Edelstein tells European dignitaries that anti-Semitism rife in Europe.
By CNAAN LIPHSHIZ, JERUSALEM POST CORRESPONDENT
MECHELEN – The sort of anti-Semitic attacks that took place in Europe in 1938 are occurring here today, Public Diplomacy and Diaspora Affairs Minister Yuli Edelstein told European dignitaries and Jewish leaders on Thursday night.“A brick hurled at a Jewish shop. A Molotov cocktail at a rabbi’s house. A Jewish girl attacked at school. These aren’t memories of Europe in 1938, but headlines in 2011,” Edelstein said in a speech at a ceremony in Belgium.Edelstein represented Israel at an event celebrating Belgium’s chairmanship of the intergovernmental Task Force for International Cooperation on Holocaust Education.Belgium will replace the Netherlands as the task force’s leader in March. Under Belgium’s chairmanship, the task force is to be transformed and renamed the International Holocaust Remembrance Organization. Some 300 people attended the ceremony in Mechelen where Edelstein spoke last week.“My concern is the escapism that occurs in these ceremonies,” Edelstein told The Jerusalem Post after his speech.“Conclusions from current incidents in Belgium, Holland and elsewhere must be drawn: Anti-Semites replace ‘Jew’ with ‘Zionist’ or ‘Israeli.’ They tell any blood libel and call it political debate.”Edelstein noted that not all EU states were members of the task force and called on Belgium to “make sure that at least all EU states join this important body.”Julius Berman, chairman of the Claims Conference – the body representing world Jewry in negotiations with Germany about restitution for the Holocaust – also spoke at the event in Mechelen.He called on the Belgian chairmanship of the task force to make sure Holocaust education is “in fact a part of the school curriculum of every member country” and that it address not only the murder of Jews but also the theft of their property – “the precursor to genocide,” as Berman called it. The European Union “needs to do much more for restitution and memory,” he said.Belgian Prime Minister Elio Di Rupo delivered his message via a pre-recorded video address. He promised to “fight and oppose any anti- Semitic incident” but announced no concrete plans to achieve this.
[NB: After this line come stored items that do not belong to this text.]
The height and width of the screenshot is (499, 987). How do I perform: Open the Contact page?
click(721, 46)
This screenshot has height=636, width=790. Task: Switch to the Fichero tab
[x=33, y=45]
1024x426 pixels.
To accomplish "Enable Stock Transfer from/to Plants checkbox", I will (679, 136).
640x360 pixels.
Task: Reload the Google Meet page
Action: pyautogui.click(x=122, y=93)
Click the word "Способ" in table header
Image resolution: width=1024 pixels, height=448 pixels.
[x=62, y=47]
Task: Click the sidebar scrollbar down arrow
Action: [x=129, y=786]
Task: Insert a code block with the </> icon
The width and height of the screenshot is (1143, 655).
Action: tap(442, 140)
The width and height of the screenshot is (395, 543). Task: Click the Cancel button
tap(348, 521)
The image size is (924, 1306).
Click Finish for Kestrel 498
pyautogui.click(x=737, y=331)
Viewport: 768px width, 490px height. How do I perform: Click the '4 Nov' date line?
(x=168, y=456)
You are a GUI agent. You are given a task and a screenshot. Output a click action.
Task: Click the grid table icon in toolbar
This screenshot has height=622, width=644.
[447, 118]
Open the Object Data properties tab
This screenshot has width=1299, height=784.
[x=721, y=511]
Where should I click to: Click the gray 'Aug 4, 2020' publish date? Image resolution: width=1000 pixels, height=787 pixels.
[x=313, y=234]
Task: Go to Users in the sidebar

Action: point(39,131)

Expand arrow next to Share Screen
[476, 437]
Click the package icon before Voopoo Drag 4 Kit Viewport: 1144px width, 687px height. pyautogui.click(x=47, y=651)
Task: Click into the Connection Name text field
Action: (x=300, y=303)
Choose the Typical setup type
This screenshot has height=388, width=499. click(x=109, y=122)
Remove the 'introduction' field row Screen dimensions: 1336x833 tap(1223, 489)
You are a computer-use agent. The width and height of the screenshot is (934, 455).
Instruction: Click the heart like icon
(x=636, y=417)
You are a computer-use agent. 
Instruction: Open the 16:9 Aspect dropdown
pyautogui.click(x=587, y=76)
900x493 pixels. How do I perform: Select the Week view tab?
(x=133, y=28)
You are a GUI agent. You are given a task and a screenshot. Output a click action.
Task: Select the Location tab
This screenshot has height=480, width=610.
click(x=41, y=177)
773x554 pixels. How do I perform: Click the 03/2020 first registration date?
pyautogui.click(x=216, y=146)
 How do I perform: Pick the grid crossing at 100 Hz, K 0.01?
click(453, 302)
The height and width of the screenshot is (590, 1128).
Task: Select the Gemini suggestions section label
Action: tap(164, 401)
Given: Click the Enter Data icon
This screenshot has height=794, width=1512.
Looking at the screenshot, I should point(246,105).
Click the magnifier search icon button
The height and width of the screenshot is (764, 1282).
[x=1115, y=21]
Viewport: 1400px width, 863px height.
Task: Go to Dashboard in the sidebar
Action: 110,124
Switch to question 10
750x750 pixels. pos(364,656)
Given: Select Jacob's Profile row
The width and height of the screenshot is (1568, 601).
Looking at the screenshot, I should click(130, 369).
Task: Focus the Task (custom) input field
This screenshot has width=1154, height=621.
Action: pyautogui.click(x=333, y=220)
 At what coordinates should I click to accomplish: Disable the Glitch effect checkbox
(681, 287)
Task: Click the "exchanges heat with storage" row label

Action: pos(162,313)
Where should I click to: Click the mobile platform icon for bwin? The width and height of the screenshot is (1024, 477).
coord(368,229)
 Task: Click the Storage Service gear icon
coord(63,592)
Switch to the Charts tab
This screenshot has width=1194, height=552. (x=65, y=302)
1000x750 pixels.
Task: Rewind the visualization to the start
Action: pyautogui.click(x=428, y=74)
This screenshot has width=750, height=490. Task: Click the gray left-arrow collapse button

Belgium has approximately 40,000 Jews. In 2010, watchdog groups recorded a 60 percent rise in anti-Semitic attacks, and last year the Jewish Agency said aliya from Belgium had increased by 63%.Eli Ringer, honorary chairman of the Flanders Forum of Jewish Organizations, mentioned in his address the persecution of Egyptian Copts and said that “religious extremism and fundamentalism” threatened democratic structures whose foundations came from lessons drawn from the Holocaust and World War II.The National Commission of the Jewish Community of Belgium for Restitution and Memory chose to hold the event in Mechelen – a city from which some 25,000 Belgian Jews were sent to Auschwitz in cattle cars in August 1942. Only 1,584 survived.